Serons-nous capables de mener à bien un tel projet ? En attendant, pendant un siècle, nous transporterons – sans savoir d'ailleurs comment – à travers l'hexagone des centaines de milliers de colis. Ils seront d'abord stockés en surface, puis descendus dans un site confiné, avec tous les risques que cela comporte : incendies, relâchements d'hydrogène, explosions. Que se passera-t-il en cas de panne ? Combien de temps pourra-t-on tenir ? Six jours ? Plusieurs semaines ? On ne sait pas très bien, surtout quand le directeur de l'IRSN nous dit qu'en matière nucléaire, depuis Fukushima, il faut imaginer l'inimaginable !

Pendant un siècle, sur ce site, il y aura en fait deux installations nucléaires simultanées : une en surface et une en profondeur. Avec tous les transports que cela suppose, on peut s'interroger sur la sûreté du dispositif – surtout quand le représentant d'EDF nous affirme que tout cela doit se faire « à coûts maîtrisés ». D'une part, la « maîtrise des coûts » dans la filière nucléaire est une notion assez relative, l'exemple de l'EPR est là pour nous le prouver… D'autre part, quand on nous parle de coûts maîtrisés, c'est parce que l'on compte faire appel à la sous-traitance et que les économies risquent d'être préjudiciables à la sûreté. Quoi qu'il en soit, pourra-t-on, pendant cent ans, respecter tous les critères de sûreté et s'assurer de moyens financiers suffisants ?

Autre interrogation : que se passera-t-il en cas de changement de politique énergétique ? Nous-mêmes souhaitons qu'on arrête en priorité le retraitement et la fabrication du MOX et qu'on sorte progressivement du nucléaire.

Je me permets de citer un chiffre d'un rapport de la Cour des comptes sur la filière nucléaire, relatif à l'uranium appauvri, actuellement stocké : même avec la génération 4, il faudrait, pour écouler l'ensemble du stock d'uranium appauvri existant, près de 2 500 ans ! Pourriez-vous seulement imaginer l'état dans lequel était notre pays, il y a 2 500 ans ?

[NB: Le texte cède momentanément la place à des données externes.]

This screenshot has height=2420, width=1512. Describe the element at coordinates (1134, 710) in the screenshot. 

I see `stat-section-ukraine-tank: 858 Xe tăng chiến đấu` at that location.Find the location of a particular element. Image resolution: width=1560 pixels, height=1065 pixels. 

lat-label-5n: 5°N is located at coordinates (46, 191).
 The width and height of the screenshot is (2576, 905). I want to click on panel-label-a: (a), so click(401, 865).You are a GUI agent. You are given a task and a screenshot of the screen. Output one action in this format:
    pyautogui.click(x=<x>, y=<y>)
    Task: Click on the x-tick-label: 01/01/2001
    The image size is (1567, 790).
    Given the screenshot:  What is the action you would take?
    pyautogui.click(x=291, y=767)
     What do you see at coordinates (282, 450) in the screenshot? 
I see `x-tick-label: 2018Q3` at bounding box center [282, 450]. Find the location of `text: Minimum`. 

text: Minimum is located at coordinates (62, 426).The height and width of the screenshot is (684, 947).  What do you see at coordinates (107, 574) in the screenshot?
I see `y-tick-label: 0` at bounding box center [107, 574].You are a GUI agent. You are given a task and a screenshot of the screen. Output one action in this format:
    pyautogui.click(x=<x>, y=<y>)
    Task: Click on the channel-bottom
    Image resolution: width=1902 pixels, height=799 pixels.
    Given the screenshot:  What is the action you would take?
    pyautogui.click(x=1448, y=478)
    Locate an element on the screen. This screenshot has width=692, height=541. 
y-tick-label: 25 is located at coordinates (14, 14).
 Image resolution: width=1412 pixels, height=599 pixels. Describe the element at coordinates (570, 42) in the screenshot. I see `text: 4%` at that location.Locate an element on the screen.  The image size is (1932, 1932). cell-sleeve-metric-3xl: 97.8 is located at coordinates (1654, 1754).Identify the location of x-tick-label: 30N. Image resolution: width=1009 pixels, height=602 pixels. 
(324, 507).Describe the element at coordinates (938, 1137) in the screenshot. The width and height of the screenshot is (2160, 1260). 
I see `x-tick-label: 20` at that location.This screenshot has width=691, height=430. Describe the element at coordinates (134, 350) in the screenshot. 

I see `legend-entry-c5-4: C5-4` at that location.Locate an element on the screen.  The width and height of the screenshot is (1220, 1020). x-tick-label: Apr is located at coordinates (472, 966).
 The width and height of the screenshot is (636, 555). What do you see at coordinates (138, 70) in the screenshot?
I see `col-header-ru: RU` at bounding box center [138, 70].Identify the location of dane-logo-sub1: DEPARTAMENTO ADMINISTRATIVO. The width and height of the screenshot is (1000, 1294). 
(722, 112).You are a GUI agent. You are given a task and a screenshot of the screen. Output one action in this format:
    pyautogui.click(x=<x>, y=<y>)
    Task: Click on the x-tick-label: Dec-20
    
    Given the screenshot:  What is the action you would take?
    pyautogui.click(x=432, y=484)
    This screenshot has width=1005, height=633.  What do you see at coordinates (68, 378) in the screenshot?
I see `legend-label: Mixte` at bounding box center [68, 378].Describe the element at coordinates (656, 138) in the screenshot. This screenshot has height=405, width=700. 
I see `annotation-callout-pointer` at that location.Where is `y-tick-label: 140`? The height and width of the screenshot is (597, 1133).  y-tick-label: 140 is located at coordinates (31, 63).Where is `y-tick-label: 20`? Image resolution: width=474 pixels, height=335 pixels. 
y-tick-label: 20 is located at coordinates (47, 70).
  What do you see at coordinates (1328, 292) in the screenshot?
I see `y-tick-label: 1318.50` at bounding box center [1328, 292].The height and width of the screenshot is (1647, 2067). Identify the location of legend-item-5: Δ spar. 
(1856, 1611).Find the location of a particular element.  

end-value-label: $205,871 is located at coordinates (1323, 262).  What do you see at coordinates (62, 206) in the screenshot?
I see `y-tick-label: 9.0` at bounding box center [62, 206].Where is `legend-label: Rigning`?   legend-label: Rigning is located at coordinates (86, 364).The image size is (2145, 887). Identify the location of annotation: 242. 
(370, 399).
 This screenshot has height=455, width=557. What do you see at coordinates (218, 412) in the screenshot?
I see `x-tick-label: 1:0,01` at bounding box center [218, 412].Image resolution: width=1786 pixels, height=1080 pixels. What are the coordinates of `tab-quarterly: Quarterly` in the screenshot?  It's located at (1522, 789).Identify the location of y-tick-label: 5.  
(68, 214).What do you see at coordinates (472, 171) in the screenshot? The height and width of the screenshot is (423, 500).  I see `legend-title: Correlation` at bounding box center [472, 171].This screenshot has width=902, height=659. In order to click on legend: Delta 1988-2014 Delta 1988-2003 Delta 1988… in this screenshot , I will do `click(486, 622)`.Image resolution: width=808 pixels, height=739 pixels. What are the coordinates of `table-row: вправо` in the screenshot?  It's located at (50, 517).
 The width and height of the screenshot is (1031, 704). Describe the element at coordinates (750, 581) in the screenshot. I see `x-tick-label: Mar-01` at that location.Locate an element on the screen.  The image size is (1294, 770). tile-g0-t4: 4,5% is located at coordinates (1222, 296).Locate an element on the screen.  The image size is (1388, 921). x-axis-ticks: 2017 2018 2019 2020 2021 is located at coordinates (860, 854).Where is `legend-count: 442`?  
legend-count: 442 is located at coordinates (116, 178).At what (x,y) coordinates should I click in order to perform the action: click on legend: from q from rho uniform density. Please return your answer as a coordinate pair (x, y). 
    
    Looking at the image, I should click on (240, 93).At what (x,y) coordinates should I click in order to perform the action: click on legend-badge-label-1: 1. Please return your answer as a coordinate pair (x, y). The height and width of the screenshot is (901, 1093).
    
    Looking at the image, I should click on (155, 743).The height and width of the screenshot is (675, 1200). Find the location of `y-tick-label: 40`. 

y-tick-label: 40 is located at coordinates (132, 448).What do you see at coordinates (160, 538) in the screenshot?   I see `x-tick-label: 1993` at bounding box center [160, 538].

Le problème est bien là : comment penser des projets sur des durées aussi longues ? Bien sûr, j'entends le discours : « c'est l'héritage, il faudra bien le gérer ». Yannick Rousselet a rappelé la grande différence qu'il pouvait y avoir entre l'Allemagne, où la décision a été prise de fermer le robinet puis de gérer les résultats du passé, et la France, où l'on essaie de nous convaincre, à travers ce type de projet, que l'on pourrait continuer finalement à produire encore des déchets pendant des décennies.

Voilà les raisons pour lesquelles nous sommes particulièrement inquiets pour le territoire qui va accueillir cette installation. Tout le monde a dit avec honnêteté que ce n'était pas un cadeau de se retrouver avec une telle poubelle. Si jamais le moindre incident intervient, par exemple, les producteurs de champagne qui se trouvent à proximité auront du mal à vendre leur « Champagne made in atome » au reste de la planète. (Murmures sur divers bancs). Demandez d'ailleurs aux viticulteurs proches des centrales nucléaires pourquoi ils veulent que l'on change le nom de leur production. Est-il si bizarre qu'ils ne souhaitent pas que les appellations viticoles soient associées à des sites nucléaires ?

Nous avons de quoi nous interroger sur le projet que l'on est en train de nous vendre, surtout quand on sait qu'il pourrait être complètement modifié en cas de changement de politique énergétique. Bien sûr, on refera un débat public. Mais une fois qu'on aura commencé à creuser, il y a fort à parier qu'on nous dira : « On vous avait promis un laboratoire, mais pas de déchets. Vous aurez des déchets. Et en fin de compte, vous en aurez même encore plus ». Voilà ce qui est en train de se préparer et voilà pourquoi ce projet nous inquiète grandement.